Все мы - почти пейзаж?

Рина Арчи: литературный дневник

Рецензия на «Все мы - почти пейзаж? А есть письма к стене!» (Эмма Гусева)
Первоисточник - http://proza.ru/2023/01/09/80


Я раньше стихами особо не интересовалась. Сказка - моя любимая литература. На госэкзамене по научному коммунизму мне попался вопрос о современной культуре. В кино и театр мы с подругами ходили часто, а книг, вообще, не читали. С новинками театра и кино я комиссию ознакомила, но они требовали рассказать о книжных новинках современников, на что им ответила: "Люблю классиков". Мне поставили тройку, показав, что остальная, недостающая часть до отличной оценки, - за современниками. В течении жизни некогда было увлекаться ни классиками, ни современниками, читались лишь школьные учебники детей и профессиональная литература по языкам программирования.


И, вот, лет пятнадцать назад, я попадаю в мир Интернета, на литературные сайты, начинаю читать произведения современников, пишущих о времени и о себе, и, даже, общаться со многими авторами, находя в этом не малое удовольствие. Стих Иосифа Бродского про стену я прочитала также в последние годы, он мне понравился и запомнился.
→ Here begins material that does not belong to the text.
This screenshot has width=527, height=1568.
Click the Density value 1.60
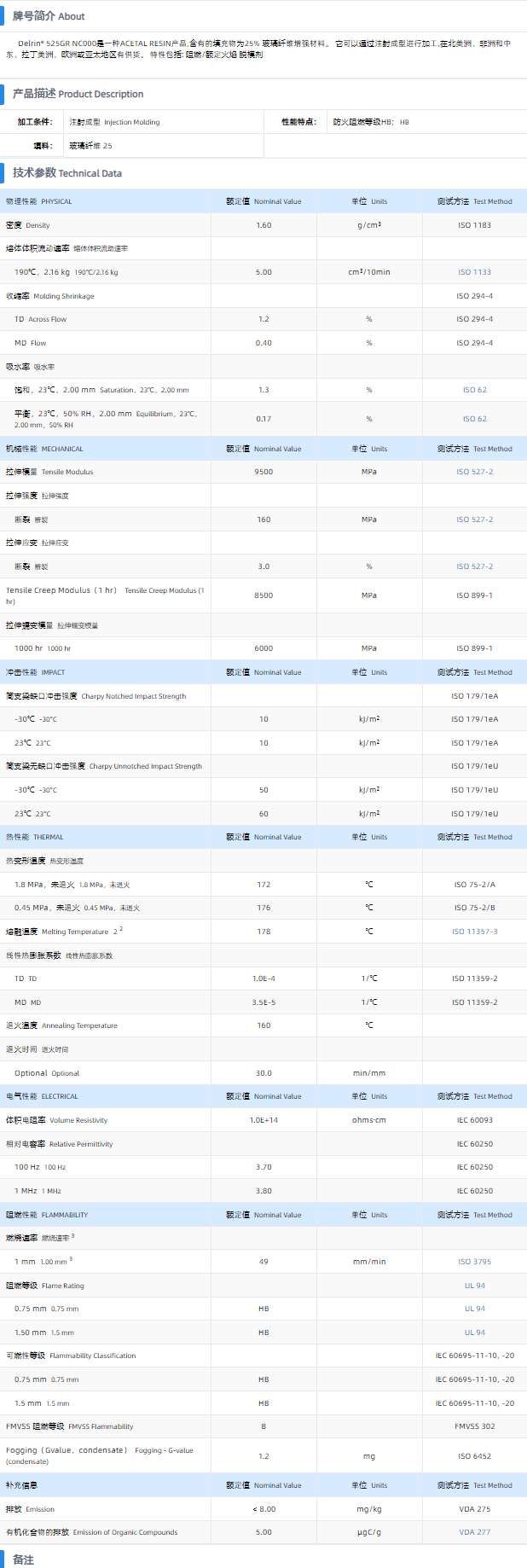[264, 225]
За это время я поняла, что жизнь классиков и современников похожи, проблемы у всех во все времена, одинаковые, а творчество и стена - порой единственные друзья и собеседники, которые защищают и поддерживают в желании жить... А, в целом, "все мы - почти пейзаж", где каждый на своём месте...


"Пишите и читайте письма! Документальные!! О времени и о себе. Не верьте птичьему чириканью! Верьте документам и честному таланту!" С вами, Эмма, невозможно не согласиться. Спасибо за публикацию, живо пишите, вызываете движение мысли...
Ирина Петал
18.01.2023 14:06



"Ты - никто, и я - никто. Вместе мы - почти пейзаж."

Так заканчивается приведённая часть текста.